• _作業指示_:
下に示す鍼灸院の不妊治療成績の文章を、最後の文の後から書き継いでください。

--- 提示文 ---

当院の不妊治療、妊活治療の成績
(2011年1月~2013年12月 5年間)

 

●当院初診時に、当院に来院された方が受けていた専門医での治療状況は下記の通りになります。

 

当院初診時に受けていた医療

妊娠・出産希望で5年間に来院された患者さんの総数は391名になります。
(妊娠後流産され、また継続された方も1名に数えています)

 

医療機関に受診していない、または、服薬+タイミング治療など

・153名 39%

人工授精を行なっていた方
・75名 19%

体外受精を行っていた方
・163名 42%

 

平成28年には、出生する子供の21名に1名は体外受精で授かった子供であるという統計があります。

一昔前には大変敷居の高かった体外受精も、福島県で普通に受けられるという事は、隔世の感があります。

 

 

その全体391名の方が、一定期間当院で鍼灸治療を受けての結果

●荒っぽいデータの出し方ですが、上記391名の方のその後です。

 

当院で鍼灸を行った方の妊娠・非妊娠の割合

 

データ締め切り年の2015年になってからの来院の方も含まれていますので、『継続中(治療継続中)』の方が75名と多いです。

また3年超の、長期通院の方も数名いらっしゃいます。

 

通院5回以内で来院しなくなった方 46名、治療5回以内で妊娠された方3名 を除外し、治療継続中の方75名も除外し、ざっくりと言えば総妊娠率は62%になります。

--- 対象データ ---

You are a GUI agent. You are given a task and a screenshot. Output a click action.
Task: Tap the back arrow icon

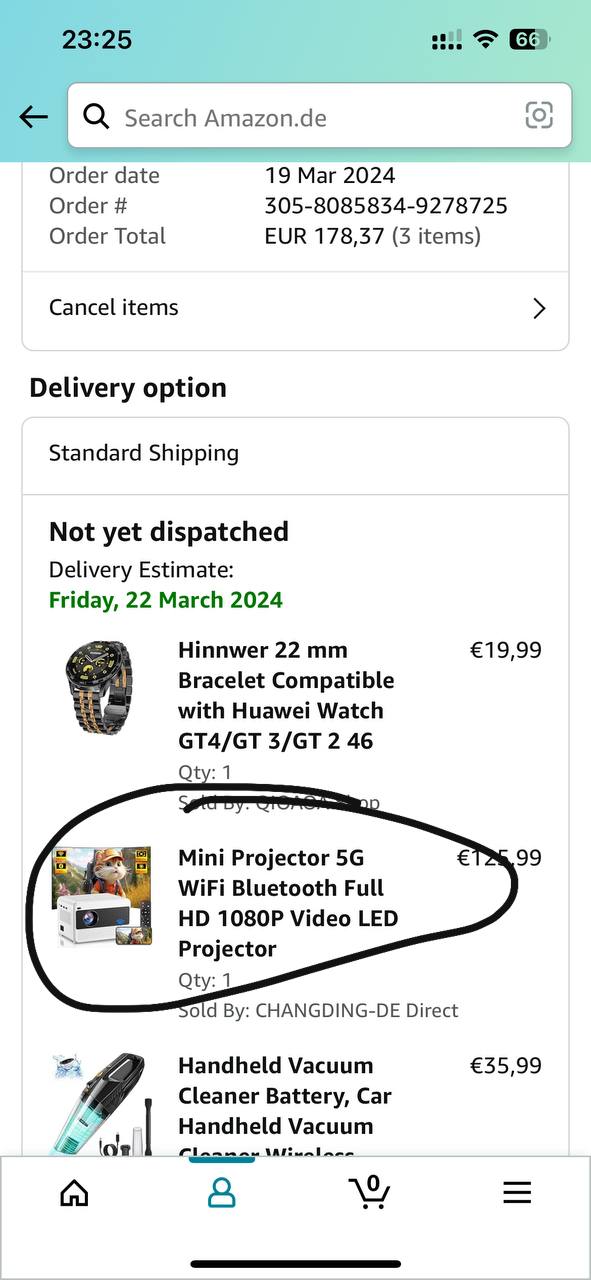pos(33,117)
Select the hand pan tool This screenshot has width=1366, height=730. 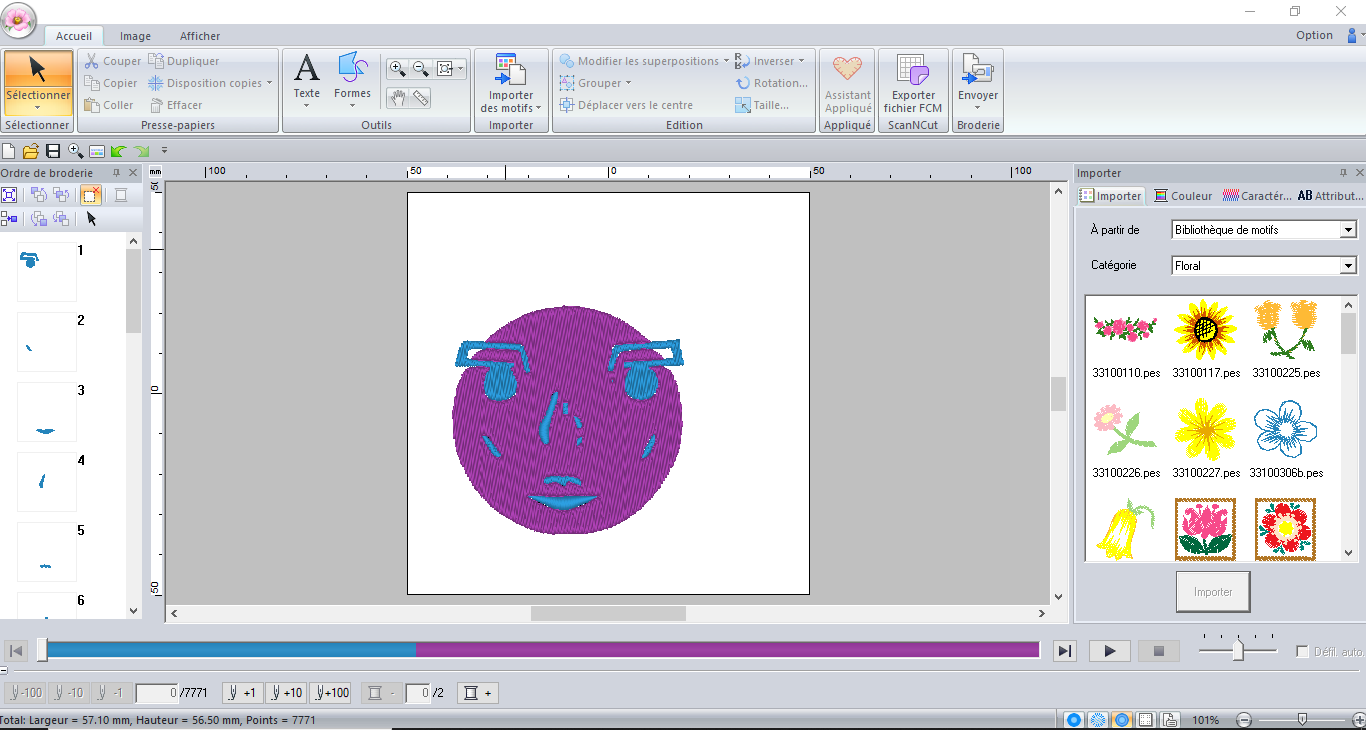click(x=398, y=97)
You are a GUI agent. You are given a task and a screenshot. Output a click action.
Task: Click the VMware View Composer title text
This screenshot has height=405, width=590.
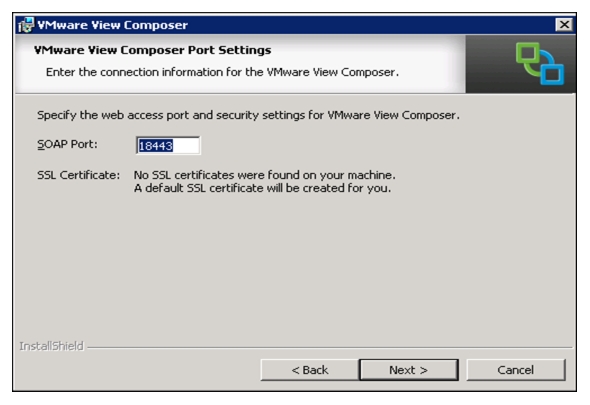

---

• _この課題の回答_:
 

ただし、『治療継続中』の75名には、3年超の長期継続者も含まれ、そもそも非妊娠者(残念ながら妊娠できなかった方)になりそうな方も含まれるだろうことから、これだけで当院の治療を行ったから62%の妊娠率になった、とは言えません。

 

もう一点、『非妊娠』の38%の方について、当院の治療を中止して三ケ月以内に自然妊娠されている方がたまにいらっしゃいます。

 

データを締め切り、数年たってから人づてに妊娠されたことを聞いたり、年賀状をいただいた際に、妊娠出産を知った、というパターンです。

 

鍼灸の効果は遅れて出てくることもありますので、治療終了後3~4ヶ月以内の妊娠は鍼灸の効果があると考えます。

一応の参考データとして掲示します。

 

 

初診時に、専門医で積極的な治療を行っていなかった方153名について(人工授精未満の方)

●次に、専門医での治療を受けていなかった方~服薬や+タイミング指導くらいの治療だった方です。

 

鍼灸を行って自然妊娠した内訳

 

ざっくり言う分析すると、治療5回以内で来院中止(妊娠2名、脱落30名)、治療継続中27名を抜くと、何らかの形で妊娠された方は78%となりました。

 

ただし、自然妊娠を目指して鍼灸治療を行い、1年、2年と経過していき最終的に専門医の方でステップアップし体外受精で妊娠された方が7名7%いらっしゃいます。

 

人工授精での妊娠率が低いですが、そもそも、人工授精の妊娠率はあまり高くありません。

このグループで特に目立つのは、全年齢層で特に性交回数が少ないご夫婦が多かったように思います。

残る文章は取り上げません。